The Goold Building is a historic two-story concrete commercial building in downtown Carmel-by-the-Sea, California. The building is an example of Spanish Colonial Revival and  Monterey Colonial styles. The building qualified as an important commercial building in the city's downtown historic district property survey and was registered with the California Register of Historical Resources on February 3, 2003. The building has occupied the Coach Outlet since the 1990s.

History

Hotel Carmel
Note to be confused with Hotel Carmelo

The large two-story wood-shingled Hotel Carmel was built in 1898 by pioneer D. W. Johnson on the corner of San Carlos Street and Ocean Avenue. The original property was once owned by the Carmel Development Company. It was Carmel's second oldest hotel as Hotel Carmelo was built in 1889. 

The hotel was purchased by Dr. A. A. Canfield, who managed it, and later purchased by Charles O. Goold. In 1916, Goold rented the hotel space to various businesses such as the Lucky Boy Market, the Erickson's Carmel Dairy, and to Kenneth Wood for his real estate office.

On July 25, 1931, the Goold building was badly damaged by a fire that started in the antic of the building. The Carmel Fire Department was able to limit the damage to about $2,000 (). At the time, the building held the office of Peter Mawdsley, a Carmel real estate agent, and the Carmel Dairy. The upper floor was occupied by Mrs. Robert Erickson, daughter of Goold, who was not in the building during the fire. Goold died on December 2, 1931 and the site remained vacant until 1935.

New Goold building

A new Goold Building was built in July 1935. It is a large two-story concrete rectangular Spanish Colonial Revival style commercial building located at the same location on Ocean Avenue and San Carlos Street. It was built for Goold's wife Mary A. Goold, son Kenneth Goold, and Amy J. Goold. A grand opening of the building was announced in the July 12, 1934 Carmel Pine Cone with Carmel's first home-owned dime-store, operated by Victor D. Graham. Bostick & Wood occupied a large space on the corner of the building.

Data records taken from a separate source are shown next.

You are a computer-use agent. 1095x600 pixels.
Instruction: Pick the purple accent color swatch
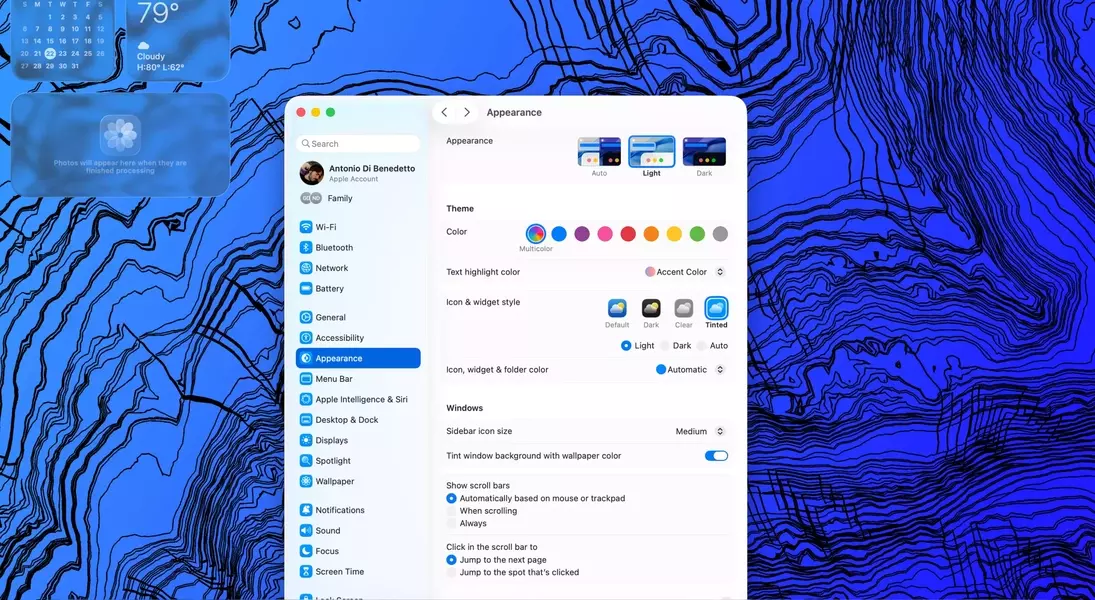coord(582,234)
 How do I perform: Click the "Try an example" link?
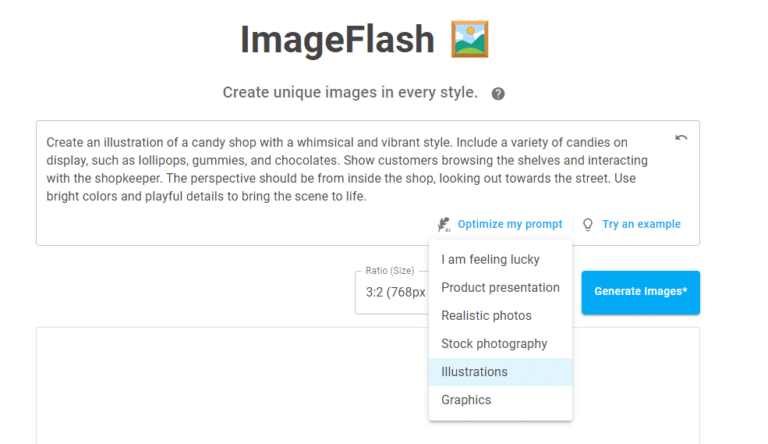point(641,224)
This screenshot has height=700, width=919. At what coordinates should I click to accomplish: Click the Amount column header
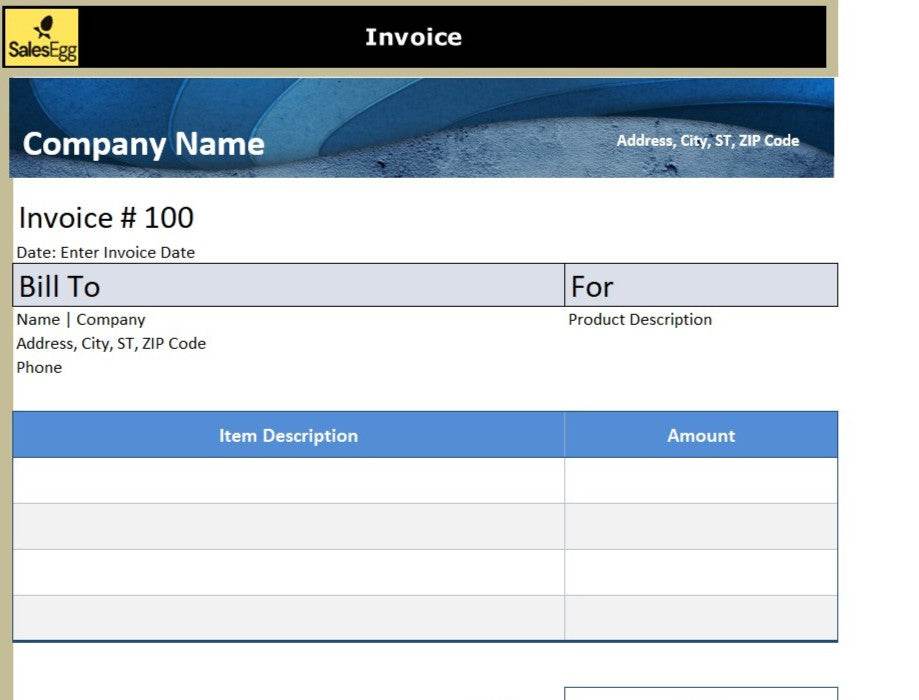coord(700,436)
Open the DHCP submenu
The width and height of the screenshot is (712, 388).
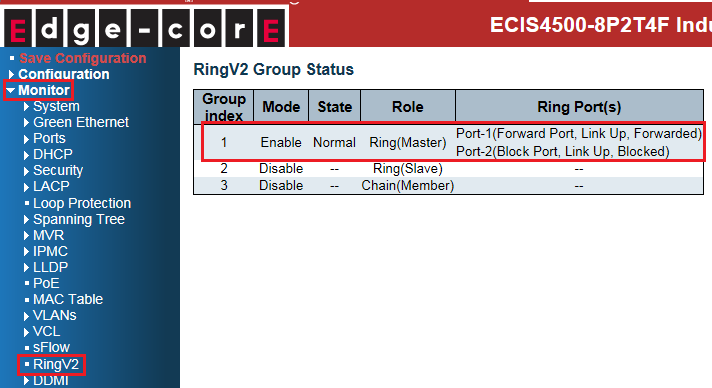pos(53,154)
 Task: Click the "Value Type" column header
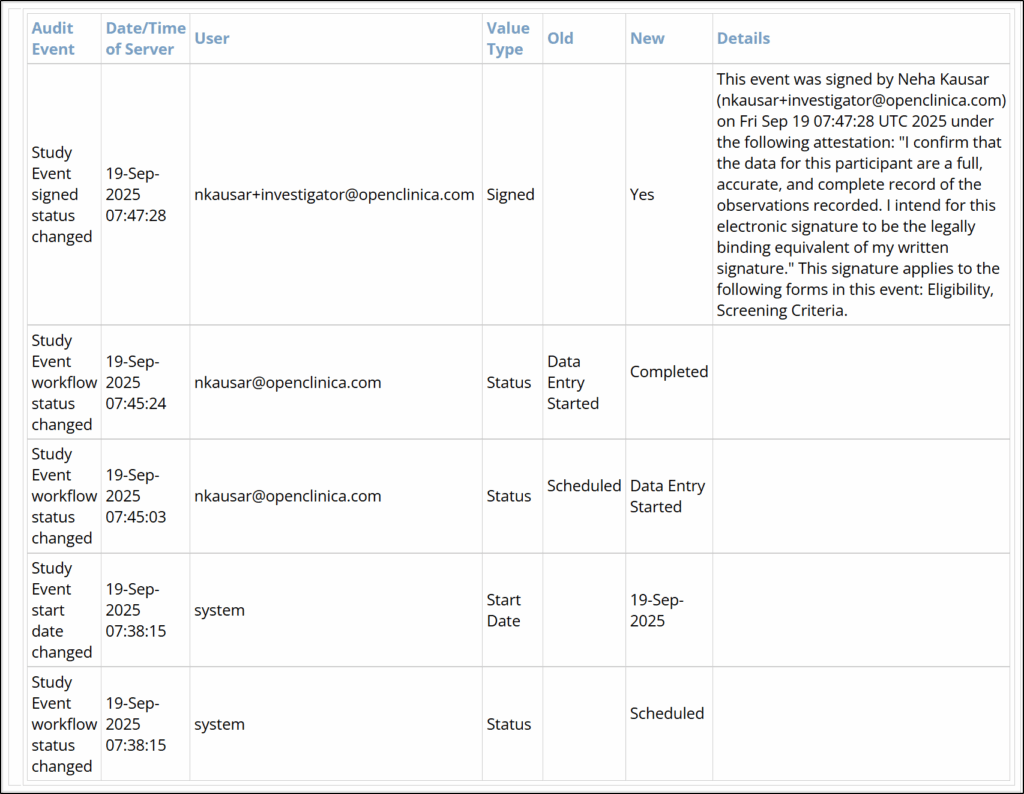pos(509,38)
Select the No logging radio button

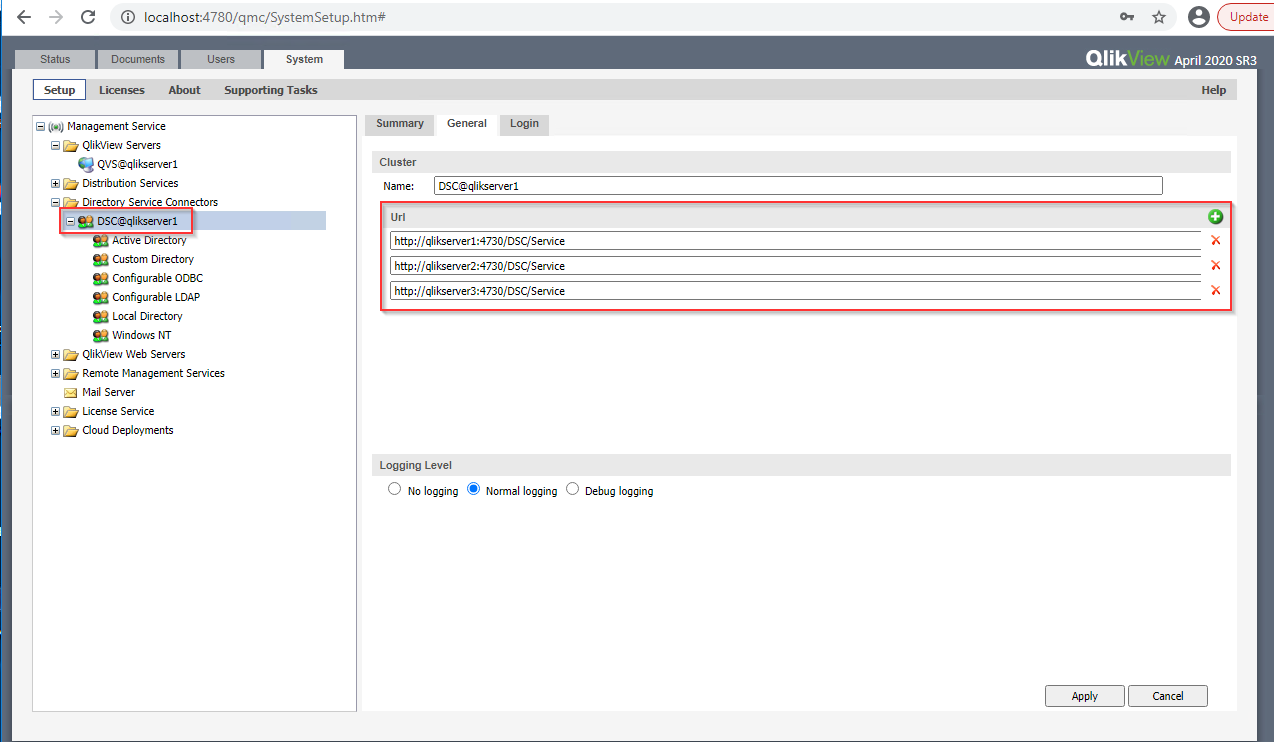394,490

Two parts of the building, on the San Carlos Street side, are joined by a skylighted staircase, with Moorish tile risers and wrought iron gate, that leads to the top floor that were once used as apartments for the Goold family. They became offices for the Carmel Pine Cone from 1970 to 2000. The section of the building facing Ocean Avenue was designed by architect Guy O. Koepp and built by master builder  Michael J. Murphy in 1935. The building has a Spanish tiled hipped roof with overhanging eaves with a Monterey style balcony that wraps around the corner and supported by curved wooded corbels. The ground floor has a recessed corner entrance and deep-set display windows with white concrete walls. The upper floor has multi-pane windows. In 1988, a second story addition was added on the north end of the building with Spanish detail of the 1935 structure.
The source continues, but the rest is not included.